The United States of Exotica




The first day back in America: he United States of exotica.  I walk up to the Starbucks and I feel my lips preparing to say: “我来一个双份浓缩咖啡.”  It only lasts a second.  The barista is a young guy, with a fat face, my size.  All I need to do is speak English.  There is no tension and no excitement around this exchange. 



The environment is in no way different from a Starbucks anywhere else I have ever been: the wonder of Starbucks, the tyranny of Starbucks.  The food choices are probably the most obvious difference here in the Miami establishment I am visiting.  Blueberries, yoghurt, granola, each in their own discrete packages, are bundled up as one offering.   Juices that offer me “defence” against colds draw my attention.  “Gee, I want defense.”  These things are different.  But the wallpaper and the outfits and the espresso are all quite familiar.  On the air, I hear Monk.  Then the vibes.  That must be Milt Jackson.  What was the album that Monk and Milt Jackson were both playing on?  (“Wizard of the Vibes”) This track could easily flood the air in local Beijing Starbucks, as well.  Here, it is striking.  The hum of the mallet strikes upon the vibraphone shakes me out of the protean thoughts I’d been mulling on. 

A colleague convinces me I need to get a prepaid SIM card.  Right.  And here is a Verizon store across the street from our hotel.  There’s a line inside.  I tell my friend to run off and buy the coat he was considering.  I’ll hold your place.  And then I have nothing to do but look at the people walking by and listen to the conversation of the people in front of me.  An older lady with a southern accent has lost her iPhone.  Another young lady needs one as well.  An attractive young African American girl is guided through the options for which iPhones are in stock and which are not by a confident young man of vaguely South Asian descent.   I do not hear what she says, but suddenly the man becomes defensive.   “Really?  I don’t know why I speak loudly.  I suppose it is to sound authoritative.”  Two points for candor . . .

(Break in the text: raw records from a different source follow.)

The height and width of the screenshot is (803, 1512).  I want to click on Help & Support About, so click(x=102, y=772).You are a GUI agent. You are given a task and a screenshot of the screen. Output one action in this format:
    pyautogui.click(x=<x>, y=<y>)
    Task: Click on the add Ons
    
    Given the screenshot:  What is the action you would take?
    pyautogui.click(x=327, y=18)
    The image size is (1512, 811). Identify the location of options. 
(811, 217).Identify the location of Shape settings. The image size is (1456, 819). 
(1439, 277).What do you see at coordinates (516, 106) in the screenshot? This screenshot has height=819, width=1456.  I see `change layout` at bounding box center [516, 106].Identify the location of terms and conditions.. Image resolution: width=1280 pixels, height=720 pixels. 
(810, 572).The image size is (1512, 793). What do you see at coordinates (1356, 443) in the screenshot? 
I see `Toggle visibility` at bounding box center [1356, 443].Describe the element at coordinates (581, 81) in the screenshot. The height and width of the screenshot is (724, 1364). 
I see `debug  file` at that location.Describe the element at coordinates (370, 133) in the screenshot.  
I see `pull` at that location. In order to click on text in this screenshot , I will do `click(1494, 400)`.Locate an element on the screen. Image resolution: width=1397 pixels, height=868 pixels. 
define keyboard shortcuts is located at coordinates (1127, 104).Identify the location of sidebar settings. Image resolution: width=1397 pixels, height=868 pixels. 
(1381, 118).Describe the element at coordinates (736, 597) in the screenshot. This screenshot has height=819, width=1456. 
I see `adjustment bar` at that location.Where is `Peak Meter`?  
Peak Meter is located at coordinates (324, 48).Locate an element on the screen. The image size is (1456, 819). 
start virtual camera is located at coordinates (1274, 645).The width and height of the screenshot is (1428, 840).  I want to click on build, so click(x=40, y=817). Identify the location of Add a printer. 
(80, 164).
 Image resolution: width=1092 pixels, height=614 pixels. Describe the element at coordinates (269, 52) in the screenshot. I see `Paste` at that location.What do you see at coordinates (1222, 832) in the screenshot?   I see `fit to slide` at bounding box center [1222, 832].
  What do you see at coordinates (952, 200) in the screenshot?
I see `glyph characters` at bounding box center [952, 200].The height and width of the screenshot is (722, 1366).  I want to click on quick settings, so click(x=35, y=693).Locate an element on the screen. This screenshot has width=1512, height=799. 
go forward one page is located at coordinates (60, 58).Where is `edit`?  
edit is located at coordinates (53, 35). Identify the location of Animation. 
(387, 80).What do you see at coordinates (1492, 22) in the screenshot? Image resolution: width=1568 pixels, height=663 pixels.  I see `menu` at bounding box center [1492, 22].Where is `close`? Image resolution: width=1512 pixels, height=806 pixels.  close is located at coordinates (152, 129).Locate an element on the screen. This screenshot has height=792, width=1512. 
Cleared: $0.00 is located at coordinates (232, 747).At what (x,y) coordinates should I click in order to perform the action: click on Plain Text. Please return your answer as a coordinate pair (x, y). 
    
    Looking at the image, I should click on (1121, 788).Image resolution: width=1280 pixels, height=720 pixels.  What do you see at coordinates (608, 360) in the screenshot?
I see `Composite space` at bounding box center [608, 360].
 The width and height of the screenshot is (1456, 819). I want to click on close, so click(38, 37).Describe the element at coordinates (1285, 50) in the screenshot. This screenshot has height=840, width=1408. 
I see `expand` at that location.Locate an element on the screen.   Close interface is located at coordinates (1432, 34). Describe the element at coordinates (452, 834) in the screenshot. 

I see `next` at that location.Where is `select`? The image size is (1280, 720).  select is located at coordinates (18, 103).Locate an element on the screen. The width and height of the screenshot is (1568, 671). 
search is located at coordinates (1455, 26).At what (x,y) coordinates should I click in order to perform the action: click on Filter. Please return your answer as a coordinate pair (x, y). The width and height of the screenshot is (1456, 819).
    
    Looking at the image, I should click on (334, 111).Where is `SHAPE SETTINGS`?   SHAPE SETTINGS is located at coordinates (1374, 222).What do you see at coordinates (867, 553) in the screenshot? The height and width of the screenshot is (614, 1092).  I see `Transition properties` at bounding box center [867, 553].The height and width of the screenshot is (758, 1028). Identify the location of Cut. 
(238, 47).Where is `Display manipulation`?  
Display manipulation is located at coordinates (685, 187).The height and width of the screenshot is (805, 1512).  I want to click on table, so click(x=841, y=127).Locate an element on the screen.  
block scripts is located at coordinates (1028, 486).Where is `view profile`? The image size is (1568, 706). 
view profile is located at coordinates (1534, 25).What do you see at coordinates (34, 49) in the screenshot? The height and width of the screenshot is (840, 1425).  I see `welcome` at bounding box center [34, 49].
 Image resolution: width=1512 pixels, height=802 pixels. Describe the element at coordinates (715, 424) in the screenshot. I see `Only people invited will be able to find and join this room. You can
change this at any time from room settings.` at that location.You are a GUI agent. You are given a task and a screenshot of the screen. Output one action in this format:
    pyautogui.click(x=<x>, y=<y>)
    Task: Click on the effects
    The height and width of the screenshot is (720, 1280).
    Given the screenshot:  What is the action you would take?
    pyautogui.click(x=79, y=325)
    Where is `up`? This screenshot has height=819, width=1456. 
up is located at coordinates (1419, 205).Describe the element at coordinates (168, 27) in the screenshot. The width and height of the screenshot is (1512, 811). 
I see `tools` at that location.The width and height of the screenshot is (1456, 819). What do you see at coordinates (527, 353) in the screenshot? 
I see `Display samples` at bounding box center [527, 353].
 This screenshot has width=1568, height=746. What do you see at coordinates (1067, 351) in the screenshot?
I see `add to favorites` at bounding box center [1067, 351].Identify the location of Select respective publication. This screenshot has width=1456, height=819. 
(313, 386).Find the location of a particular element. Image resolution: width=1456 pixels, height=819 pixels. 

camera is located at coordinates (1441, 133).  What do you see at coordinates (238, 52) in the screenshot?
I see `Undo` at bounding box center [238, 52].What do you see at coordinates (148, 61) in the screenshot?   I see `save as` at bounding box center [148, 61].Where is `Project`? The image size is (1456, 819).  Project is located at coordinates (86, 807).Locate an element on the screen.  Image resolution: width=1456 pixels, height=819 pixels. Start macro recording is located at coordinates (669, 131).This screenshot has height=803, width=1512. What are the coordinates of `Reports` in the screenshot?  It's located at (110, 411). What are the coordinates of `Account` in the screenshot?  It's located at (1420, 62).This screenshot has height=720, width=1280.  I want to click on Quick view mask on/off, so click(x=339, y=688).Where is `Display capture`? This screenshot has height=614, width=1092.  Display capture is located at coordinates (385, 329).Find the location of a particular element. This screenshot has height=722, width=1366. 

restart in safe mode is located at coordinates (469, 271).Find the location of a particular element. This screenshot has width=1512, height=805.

I’m next.  “Do you have an iPhone six?”  “Yes.”  “There’s a bug.  A pre-paid SIM won’t work.  I can put it in and try but it isn’t going to work.  I just went through this with another couple from France.”  “I see.  My phone is from China.  You suppose that might make a difference?”  “Might.”  He fuddles, he swaps SIMs, he dials and sure enough, he is able to dial his own phone with mine and the new card.  I pay $60.00 and I’ve got a Dade County mobile phone number mobile Wi-Fi till I use it all up. 




Walking outside I try to dial my friend.  “International calls are not allowed with this phone.”  Thanks.  “Oh.  You didn’t say you wanted that.  It’s another $30.00.”  Over and over I repeat to myself that this $90.00 now is less that what I would otherwise be billed later.  Logically it makes sense.  But I still feel like I’ve been fleeced.